======== DATA FOR THIS TASK

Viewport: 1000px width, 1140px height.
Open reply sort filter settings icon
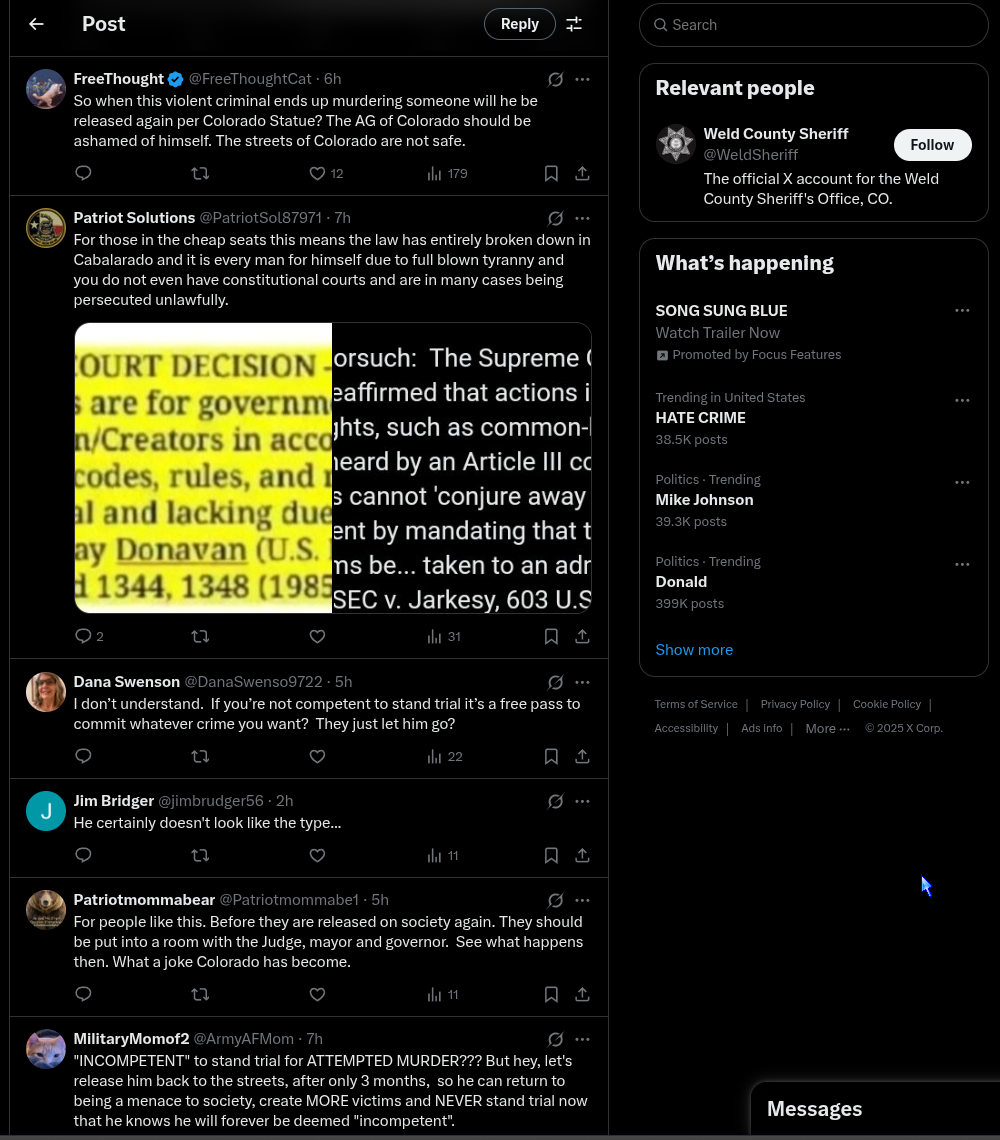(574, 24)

================
======== DATA FOR THIS TASK

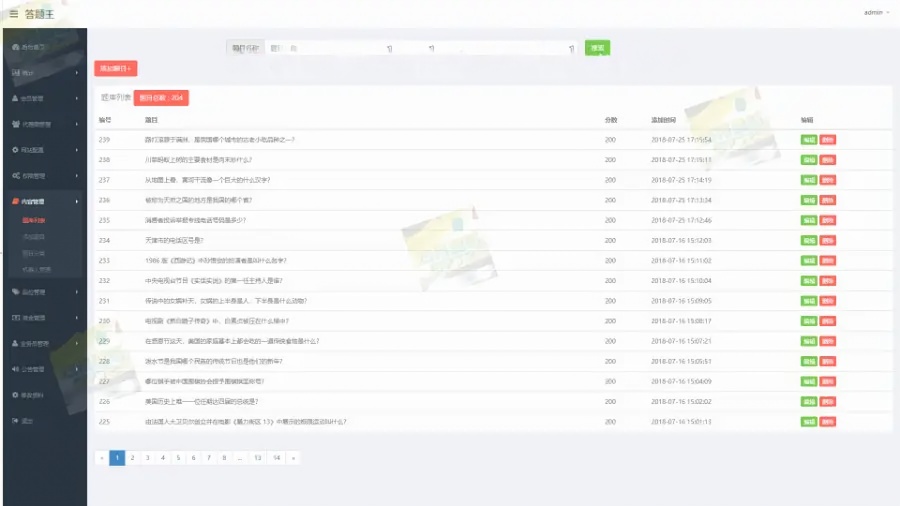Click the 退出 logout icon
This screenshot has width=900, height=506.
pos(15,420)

================
======== DATA FOR THIS TASK

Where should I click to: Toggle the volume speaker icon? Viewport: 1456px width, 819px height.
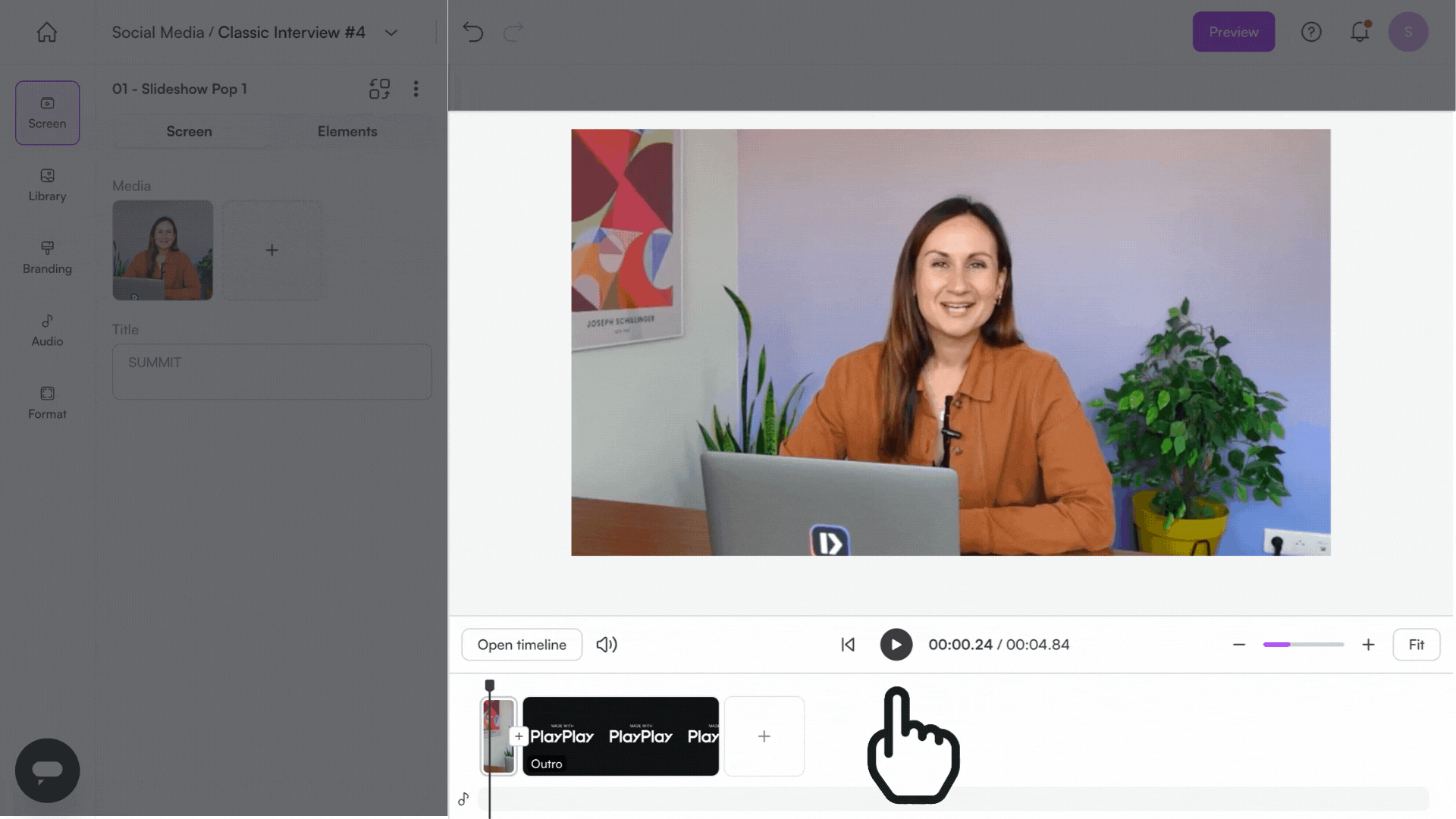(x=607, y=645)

================

→ INSTRUCTIONS FOR THE TASK: Rewrite the records from the line with "Where should I" up to and including the line with "(x=607, y=645)", requests included, and leave out the pictures. Multiply each answer coordinate by 1.2 and round to the nearest whole number, with halves rounding up.

→ ANSWER TO THE TASK:
Where should I click to: Toggle the volume speaker icon? Viewport: 1456px width, 819px height.
(x=728, y=774)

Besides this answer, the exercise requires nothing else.